But that's agency management software. Orbiting categories like project management, kanban, communication and time-tracking have many good options but integrating them in a way that can "check off all the boxes" enough to satisfy risk-averse partners and controllers is difficult.


If you work in IT, 90% of your users are on Windows. And the enterprise applications just work there. I hate having to support the Mac an Linux users in a corporate environment; nothing seems to work there.


GitHub: I'm coming from bitbucket where the PRs are... sane.
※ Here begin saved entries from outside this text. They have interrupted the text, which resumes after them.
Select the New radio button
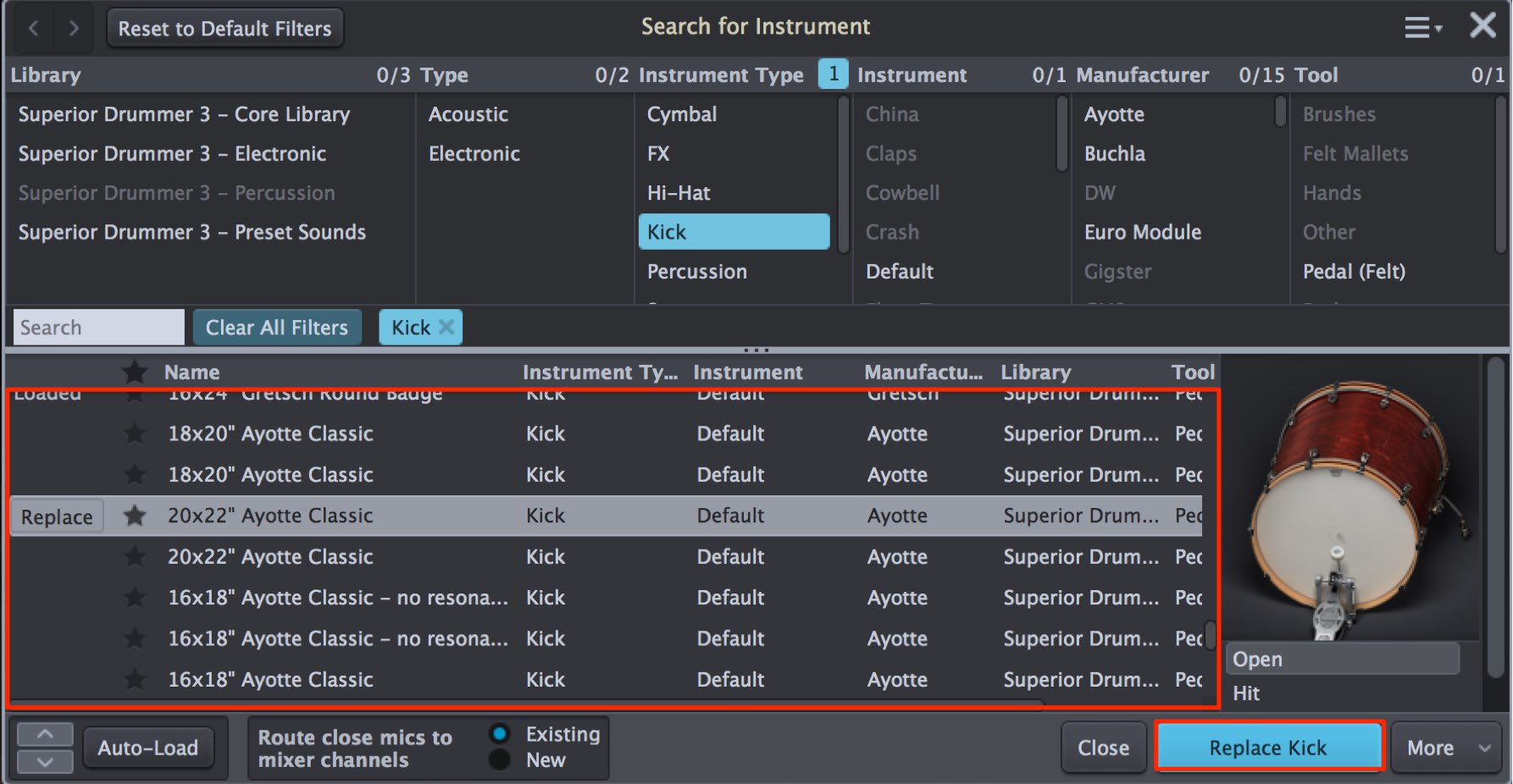This screenshot has width=1513, height=784. pyautogui.click(x=500, y=759)
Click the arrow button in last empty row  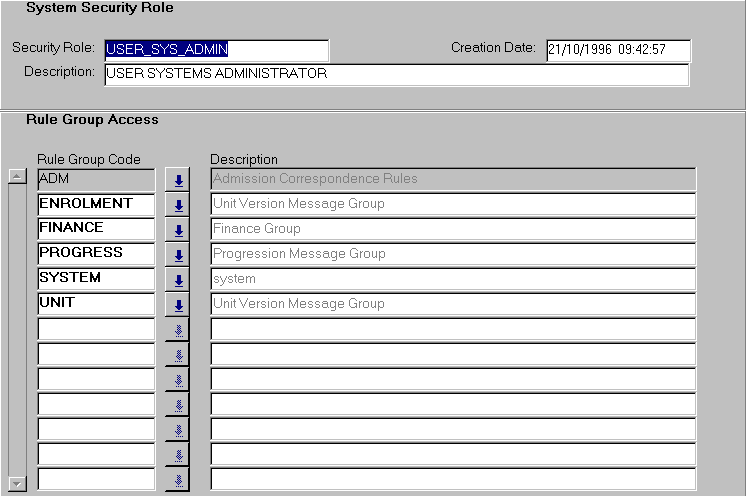178,480
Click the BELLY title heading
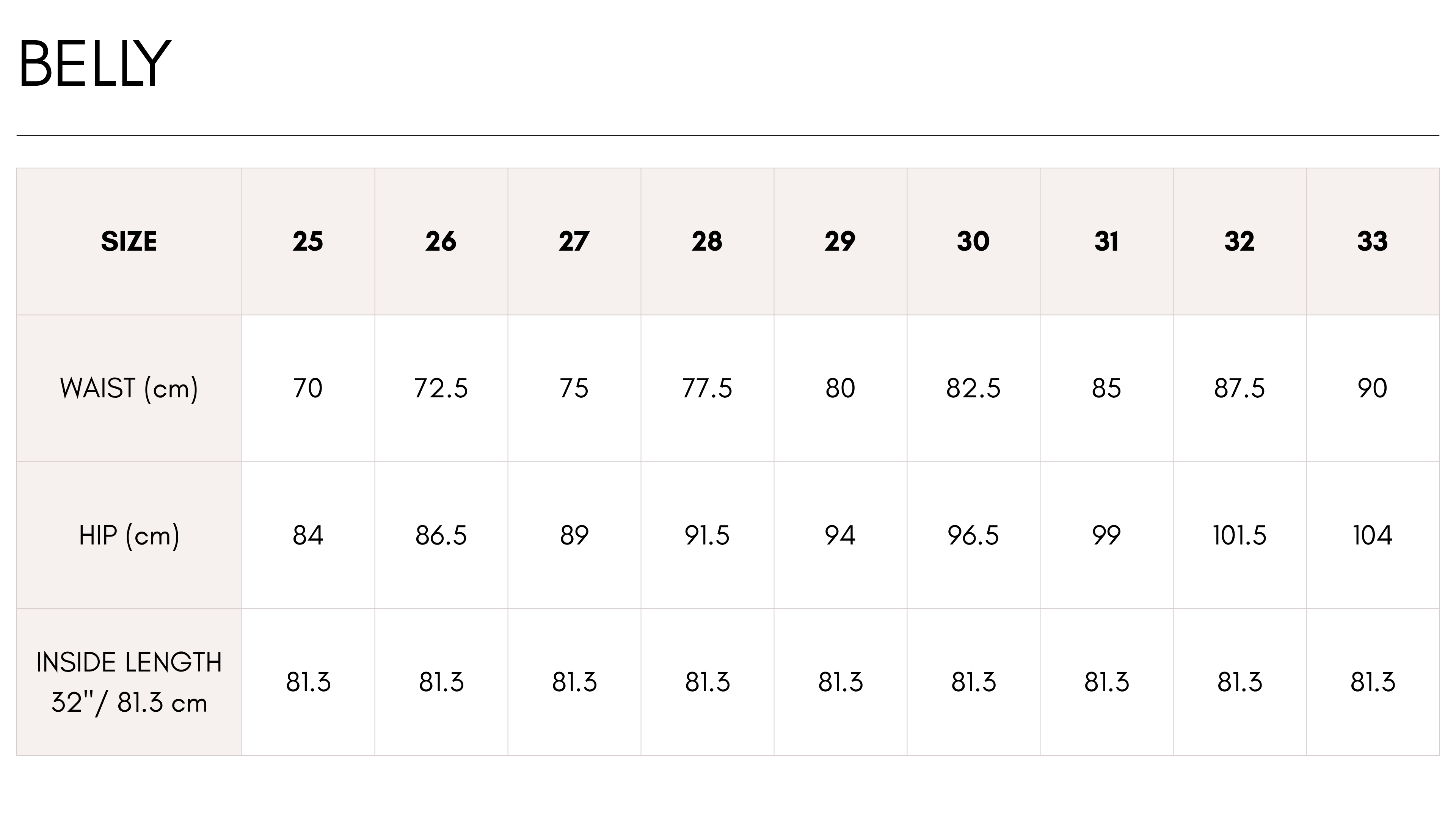The width and height of the screenshot is (1456, 819). pyautogui.click(x=94, y=63)
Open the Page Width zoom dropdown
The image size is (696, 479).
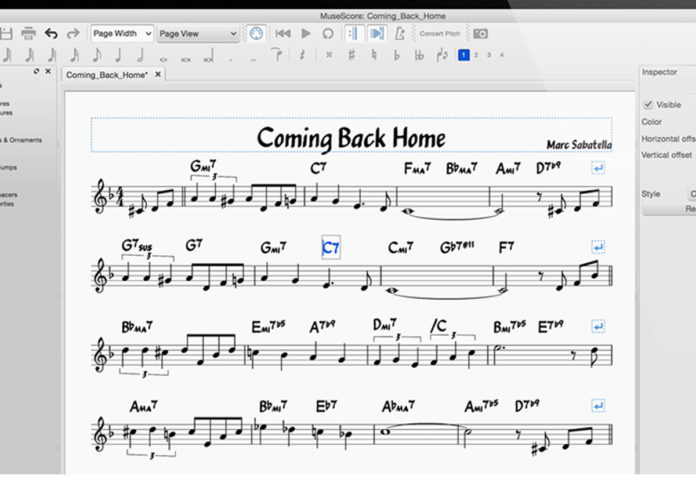[121, 34]
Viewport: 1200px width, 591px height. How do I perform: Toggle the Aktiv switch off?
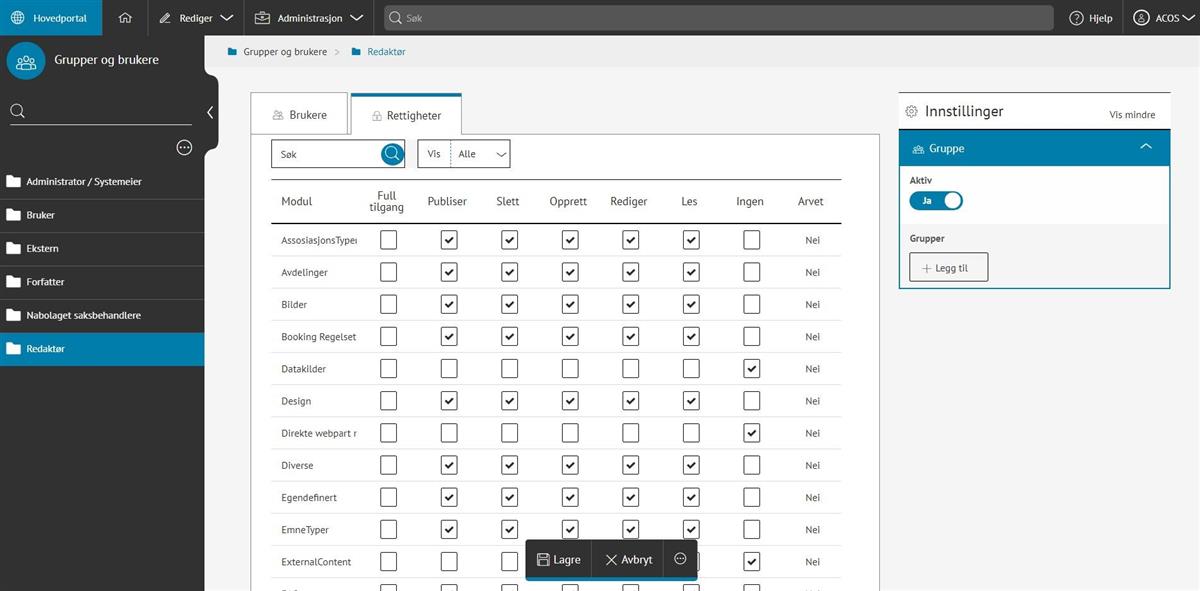tap(936, 201)
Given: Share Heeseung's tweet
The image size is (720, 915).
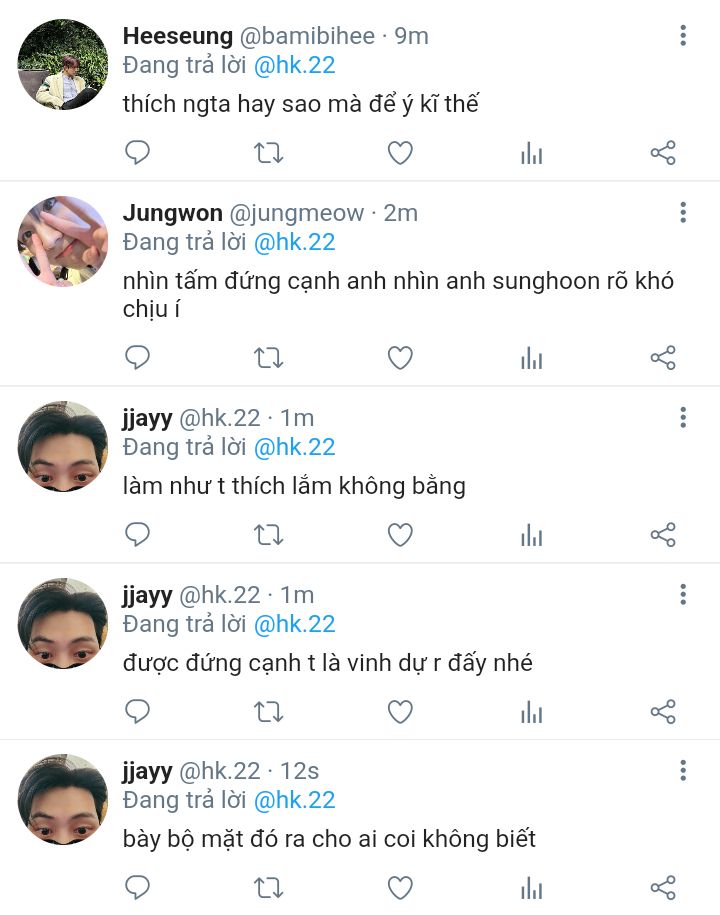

I want a single view with the diff and online comments that nest, which allow for traversable conversations​. The new GH review process is logically impenetrable.

Bitbucket has native LGTMs (approves) without having to click the "Files" tab, the "Review" button, the "approve" radio option, then "Okay".


RhodeCode has a similar system, in addition, you can have a versioned PRs which show you diffs across updates of PR for easier and faster reviews.


Office 2007.

The lesson, I think, isn't that corporations are dumb - it's that compatability has substantial value.


SSIS. Luckily I've moved teams so I'm done with SSIS but holy shit does that product suck. The running joke on my team is that it was built by interns. So many visual studio features just don't work despite it being in Visual Studio.


Forced to use : Like to change to

- Windows10 : Ubuntu/Arch

- Outlook : Gmail

- Eclipse : Jetbrains

- Skype : Slack

- EXTjs : Vue

- SVN : Git

- Jira : ANYTHING ELSE!


Finally, someone who prefers Jetbrains to Eclipse!


Rockwell Logix 5000 (PLC programming) - Note, all PLC/Industrial software is garbage.

Ewon (industrial remote VPN)

Atmel studio

Angular 1

Quickbooks

Eagle (PCB design)

Confluence

Onsip (all others I have used are bad also)


It's pretty easy to avoid Atmel Studio by using the gcc tool chain. It builds the same binaries as Studio, so you shouldn't have compatibility issues.


IBM WebSphere. It is truly awful.


What reports do they want? Could one get such reports from github's API?


Microsoft Access --> any other reasonable DB

Citrix --> any native app


Spring

Hibernate

maven

KDB+ (but now I love it)


>KDB+ (but now I love it)

What changed ?


Using it. The first demo I saw was somebody just typing K into the REPL and I didn't realize all the work it was doing. The language was a mess I thought, etc.. the usual.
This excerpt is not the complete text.